At the beginning of our journey our mission was to build up one international platform where readers can find out different literary cultures and traditions in one place. We thought it will help us to understand different voices around the world, which may one day bring harmony among mutual differences. Yes we still believe this is one of the useful gateways to cover-up the tensions among different nations and nationalities. People will one day come to understand that we are actually equal among all the inequalities, which makes the human civilized. We believe our civilization requires these human steps especially at this present time of political and social turmoil around the world.
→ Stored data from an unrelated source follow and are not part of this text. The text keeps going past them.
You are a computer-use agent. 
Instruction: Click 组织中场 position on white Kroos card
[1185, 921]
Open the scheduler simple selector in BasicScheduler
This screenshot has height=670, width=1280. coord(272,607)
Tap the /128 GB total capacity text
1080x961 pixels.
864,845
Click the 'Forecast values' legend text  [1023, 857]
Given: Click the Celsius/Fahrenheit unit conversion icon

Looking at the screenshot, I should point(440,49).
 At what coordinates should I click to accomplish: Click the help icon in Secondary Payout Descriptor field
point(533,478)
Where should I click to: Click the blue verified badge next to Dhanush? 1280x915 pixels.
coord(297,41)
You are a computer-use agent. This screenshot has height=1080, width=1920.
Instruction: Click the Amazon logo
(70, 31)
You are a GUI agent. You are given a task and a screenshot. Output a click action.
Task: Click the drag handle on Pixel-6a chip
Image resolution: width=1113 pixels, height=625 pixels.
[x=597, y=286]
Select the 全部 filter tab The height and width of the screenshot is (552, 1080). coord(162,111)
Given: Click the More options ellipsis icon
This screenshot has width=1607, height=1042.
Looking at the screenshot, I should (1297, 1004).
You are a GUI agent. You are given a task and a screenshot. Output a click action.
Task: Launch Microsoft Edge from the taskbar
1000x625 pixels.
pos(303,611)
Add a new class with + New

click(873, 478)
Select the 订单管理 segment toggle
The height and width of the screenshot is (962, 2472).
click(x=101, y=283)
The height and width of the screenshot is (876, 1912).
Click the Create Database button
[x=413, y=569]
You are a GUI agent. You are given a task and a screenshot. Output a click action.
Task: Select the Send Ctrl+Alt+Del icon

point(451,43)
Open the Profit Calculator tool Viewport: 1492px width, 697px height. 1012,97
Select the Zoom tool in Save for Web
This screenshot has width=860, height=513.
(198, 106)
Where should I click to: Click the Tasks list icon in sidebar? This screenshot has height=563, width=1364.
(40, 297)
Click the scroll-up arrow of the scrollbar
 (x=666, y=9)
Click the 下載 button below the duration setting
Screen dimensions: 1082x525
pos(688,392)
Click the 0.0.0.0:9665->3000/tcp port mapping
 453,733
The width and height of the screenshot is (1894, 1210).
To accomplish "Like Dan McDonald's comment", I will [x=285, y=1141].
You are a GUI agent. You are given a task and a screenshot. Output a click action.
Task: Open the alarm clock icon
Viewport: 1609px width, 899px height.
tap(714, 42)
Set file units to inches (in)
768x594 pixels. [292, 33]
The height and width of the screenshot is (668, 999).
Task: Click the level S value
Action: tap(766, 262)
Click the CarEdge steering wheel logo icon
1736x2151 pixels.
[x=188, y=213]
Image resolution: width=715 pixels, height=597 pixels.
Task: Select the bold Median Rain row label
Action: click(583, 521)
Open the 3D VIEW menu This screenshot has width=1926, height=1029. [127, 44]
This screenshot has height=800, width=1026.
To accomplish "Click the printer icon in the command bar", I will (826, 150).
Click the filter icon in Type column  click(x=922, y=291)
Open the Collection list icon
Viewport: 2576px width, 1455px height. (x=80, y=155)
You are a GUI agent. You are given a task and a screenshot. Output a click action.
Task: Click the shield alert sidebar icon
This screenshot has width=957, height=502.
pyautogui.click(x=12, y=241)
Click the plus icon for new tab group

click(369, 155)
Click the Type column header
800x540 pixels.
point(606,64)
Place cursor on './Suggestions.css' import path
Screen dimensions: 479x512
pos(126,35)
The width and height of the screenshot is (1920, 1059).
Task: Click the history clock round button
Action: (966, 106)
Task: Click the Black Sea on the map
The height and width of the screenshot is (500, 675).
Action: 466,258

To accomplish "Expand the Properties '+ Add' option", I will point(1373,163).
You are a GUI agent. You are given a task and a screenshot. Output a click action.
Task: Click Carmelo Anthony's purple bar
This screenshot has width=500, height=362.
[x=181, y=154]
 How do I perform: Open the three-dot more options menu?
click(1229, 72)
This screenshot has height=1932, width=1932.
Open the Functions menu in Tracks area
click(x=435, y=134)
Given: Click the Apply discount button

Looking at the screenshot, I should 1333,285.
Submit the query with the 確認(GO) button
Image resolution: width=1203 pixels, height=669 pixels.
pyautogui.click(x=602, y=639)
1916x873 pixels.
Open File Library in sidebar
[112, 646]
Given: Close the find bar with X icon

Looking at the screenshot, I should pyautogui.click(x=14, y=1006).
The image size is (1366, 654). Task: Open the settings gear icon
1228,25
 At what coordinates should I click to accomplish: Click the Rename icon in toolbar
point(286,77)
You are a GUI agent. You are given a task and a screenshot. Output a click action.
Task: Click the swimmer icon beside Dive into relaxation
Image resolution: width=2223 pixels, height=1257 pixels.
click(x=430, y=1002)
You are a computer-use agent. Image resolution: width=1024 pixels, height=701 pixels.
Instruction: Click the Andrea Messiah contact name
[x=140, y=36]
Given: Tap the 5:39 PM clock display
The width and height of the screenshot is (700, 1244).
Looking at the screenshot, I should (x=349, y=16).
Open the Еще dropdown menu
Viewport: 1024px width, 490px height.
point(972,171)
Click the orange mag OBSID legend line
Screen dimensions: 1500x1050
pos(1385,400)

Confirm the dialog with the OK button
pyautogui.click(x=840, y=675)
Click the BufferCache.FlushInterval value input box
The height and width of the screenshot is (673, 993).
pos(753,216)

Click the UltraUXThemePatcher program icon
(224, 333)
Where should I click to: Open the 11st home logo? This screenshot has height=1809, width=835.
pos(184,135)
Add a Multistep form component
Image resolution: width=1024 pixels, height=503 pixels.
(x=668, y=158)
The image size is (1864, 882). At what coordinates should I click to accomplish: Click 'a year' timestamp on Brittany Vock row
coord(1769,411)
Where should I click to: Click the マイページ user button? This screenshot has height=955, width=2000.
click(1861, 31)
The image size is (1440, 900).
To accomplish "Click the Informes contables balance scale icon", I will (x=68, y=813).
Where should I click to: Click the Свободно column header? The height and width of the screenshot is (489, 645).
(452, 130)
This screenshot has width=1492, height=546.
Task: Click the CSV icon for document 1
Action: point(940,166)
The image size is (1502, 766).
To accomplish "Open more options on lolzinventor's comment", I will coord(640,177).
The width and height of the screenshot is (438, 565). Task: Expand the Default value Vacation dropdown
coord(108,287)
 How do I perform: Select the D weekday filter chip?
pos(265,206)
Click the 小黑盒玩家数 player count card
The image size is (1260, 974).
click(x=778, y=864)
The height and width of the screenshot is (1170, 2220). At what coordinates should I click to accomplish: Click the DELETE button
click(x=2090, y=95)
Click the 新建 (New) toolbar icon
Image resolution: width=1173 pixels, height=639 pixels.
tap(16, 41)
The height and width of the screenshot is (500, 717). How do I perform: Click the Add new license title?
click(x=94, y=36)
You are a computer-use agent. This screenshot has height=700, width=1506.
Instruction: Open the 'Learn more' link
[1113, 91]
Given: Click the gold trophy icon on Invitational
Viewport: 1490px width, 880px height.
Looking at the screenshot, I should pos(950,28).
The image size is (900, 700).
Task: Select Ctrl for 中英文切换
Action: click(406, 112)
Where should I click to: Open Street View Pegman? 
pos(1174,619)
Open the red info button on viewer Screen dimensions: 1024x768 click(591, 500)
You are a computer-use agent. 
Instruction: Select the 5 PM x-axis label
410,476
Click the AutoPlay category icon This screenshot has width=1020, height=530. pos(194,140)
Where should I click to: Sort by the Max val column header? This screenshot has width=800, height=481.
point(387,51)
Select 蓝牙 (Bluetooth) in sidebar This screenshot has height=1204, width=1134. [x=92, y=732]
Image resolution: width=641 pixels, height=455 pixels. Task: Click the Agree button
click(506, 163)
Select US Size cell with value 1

Yes at first it may sound to some extent a Utopian idea that poetry can bring harmony among mutual difference leading to ease out the socio political tensions around. Yes, it is not at all an easy task, nor even can be achieved in our lifetime. Yet we can only start the journey. Let’s see what can we do ourselves and how far can we proceed collectively. We still believe that as poets and thinkers writers and creative artists alike it is also our responsibilities to proceed along this line of vision. And to our surprise we have won many friends along this collective journey so far. Yes, this is just the beginning and the road is long ahead. We hope more and more responsible world citizens also will join with us in this long march of Poetical Revolution to make this world a peaceful and harmonious abode for humanity.

With this hope, here we are again with this present number of ‘Our Poetry Archive: August 2018 Volume Four Number Five.’ This is a general issue and we are glad to introduce twelve new poets to our regular readers in this number. We hope readers will also enjoy their talents along with others’ poems. This month our Poet of the Month is poet Margaret O’Driscoll of United States. Readers will find her interview with our editorial panel much interesting. Our heartfelt thank goes to the poetess for her acceptance of our invitation.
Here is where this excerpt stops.